2026 American Academy of Neurology Abstract Website

Anasheh Halabi¹, Gengshi Chen², Timothy Coker³, Harrison Goldspink³, Catherine Ko³, Mia Papas⁴, Susan Grandy⁵
¹Division of Neuromuscular Medicine, Department of Neurology, David Geffen School of Medicine at UCLA, Los Angeles, USA, ²Global Market Access and Pricing, Health Economics and Payer Evidence, BioPharmaceuticals, AstraZeneca, Cambridge, UK, ³HealthLumen Ltd., London, UK, ⁴US Medical Affairs, BioPharmaceuticals Medical, AstraZeneca, Wilmington, USA, ⁵Global Market Access and Pricing, Health Economics and Payer Evidence, BioPharmaceuticals, AstraZeneca, Wilmington, USA

Objective:

Use a microsimulation model to assess the impact of earlier diagnosis and treatment on disease progression in hereditary transthyretin amyloidosis with polyneuropathy (ATTRv-PN) in the US.

Background:

ATTRv-PN is an autosomal dominant disorder that leads to sensorimotor polyneuropathy and autonomic dysfunction. When untreated, ATTRv-PN can cause profound morbidity. Phenotypic heterogeneity results in delayed diagnosis and increased disease severity.

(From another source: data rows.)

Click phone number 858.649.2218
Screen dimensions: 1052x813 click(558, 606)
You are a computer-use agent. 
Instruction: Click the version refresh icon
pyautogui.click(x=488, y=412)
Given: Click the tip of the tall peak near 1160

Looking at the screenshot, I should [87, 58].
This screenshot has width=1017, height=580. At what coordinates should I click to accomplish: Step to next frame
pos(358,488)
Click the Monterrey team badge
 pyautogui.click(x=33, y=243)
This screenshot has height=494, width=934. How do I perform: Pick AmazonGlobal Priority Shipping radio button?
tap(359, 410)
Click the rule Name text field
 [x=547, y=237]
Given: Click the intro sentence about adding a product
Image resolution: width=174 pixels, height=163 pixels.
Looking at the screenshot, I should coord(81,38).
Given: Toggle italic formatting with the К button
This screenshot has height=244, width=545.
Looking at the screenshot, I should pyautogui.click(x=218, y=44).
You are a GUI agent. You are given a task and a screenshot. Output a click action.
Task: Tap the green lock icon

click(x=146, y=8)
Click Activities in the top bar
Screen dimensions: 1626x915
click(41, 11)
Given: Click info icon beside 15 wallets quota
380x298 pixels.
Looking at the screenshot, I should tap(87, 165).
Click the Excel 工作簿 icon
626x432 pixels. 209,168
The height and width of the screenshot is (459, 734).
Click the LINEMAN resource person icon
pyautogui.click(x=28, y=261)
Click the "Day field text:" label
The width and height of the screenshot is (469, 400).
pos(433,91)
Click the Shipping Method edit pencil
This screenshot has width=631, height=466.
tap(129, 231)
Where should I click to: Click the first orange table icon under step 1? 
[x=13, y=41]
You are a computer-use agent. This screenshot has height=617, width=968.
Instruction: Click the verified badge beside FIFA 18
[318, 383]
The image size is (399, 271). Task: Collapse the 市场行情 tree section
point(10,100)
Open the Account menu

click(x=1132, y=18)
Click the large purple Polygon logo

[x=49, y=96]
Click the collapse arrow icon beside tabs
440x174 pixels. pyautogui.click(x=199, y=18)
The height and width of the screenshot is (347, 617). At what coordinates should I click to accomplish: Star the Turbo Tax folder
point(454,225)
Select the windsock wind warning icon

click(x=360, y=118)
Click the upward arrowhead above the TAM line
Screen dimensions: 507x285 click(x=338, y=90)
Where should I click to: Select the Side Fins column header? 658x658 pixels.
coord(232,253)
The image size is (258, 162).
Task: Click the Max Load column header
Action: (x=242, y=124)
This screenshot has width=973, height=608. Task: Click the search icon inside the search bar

Disease modifying therapies are available and most effective with early intervention. Improving time to diagnosis provides an opportunity to improve patient outcomes.

Design/Methods:

A microsimulation model incorporated incidence, diagnosis, treatment, familial amyloidotic polyneuropathy (FAP) stage progression, and mortality, to create a representative cohort of ATTRv-PN patients in the US. Disease progression was defined by annual Norfolk Quality of Life Diabetic Neuropathy (Norfolk QoL-DN) decline. Two scenarios were compared: 1) a current practice scenario, reflecting current time-to-diagnosis, diagnosis rates and treatment; and 2) an intervention scenario, assuming a halved time-to-diagnosis, and 100% of incident patients diagnosed and treated. Model outcomes included FAP stage distribution, progression between FAP stages, and Quality-Adjusted-Life-Years (QALYs) from 2025 to 2034.

Results:

The current practice scenario predicted that there would be 3,035 stage 1, 382 stage 2, and 536 stage 3 patients in 2034, in the US. The intervention scenario reduced the burden of advanced disease, with 41.2% and 37.7% fewer prevalent cases in FAP stages 2 and 3, respectively. Intervention was estimated to reduce progression to stages 2 and 3 by 37.8% and 31.5%, respectively, between 2025 and 2034. Slowed progression of PN symptoms in the intervention scenario was expected to result in 1,222 additional QALYs by 2034.

Conclusions:

This model demonstrates early diagnosis and treatment with silencers are projected to slow ATTRv-PN progression and reduce prevalence of severe disease by over 40%. These findings underscore the importance of timely diagnosis and treatment in patients with ATTRv-PN.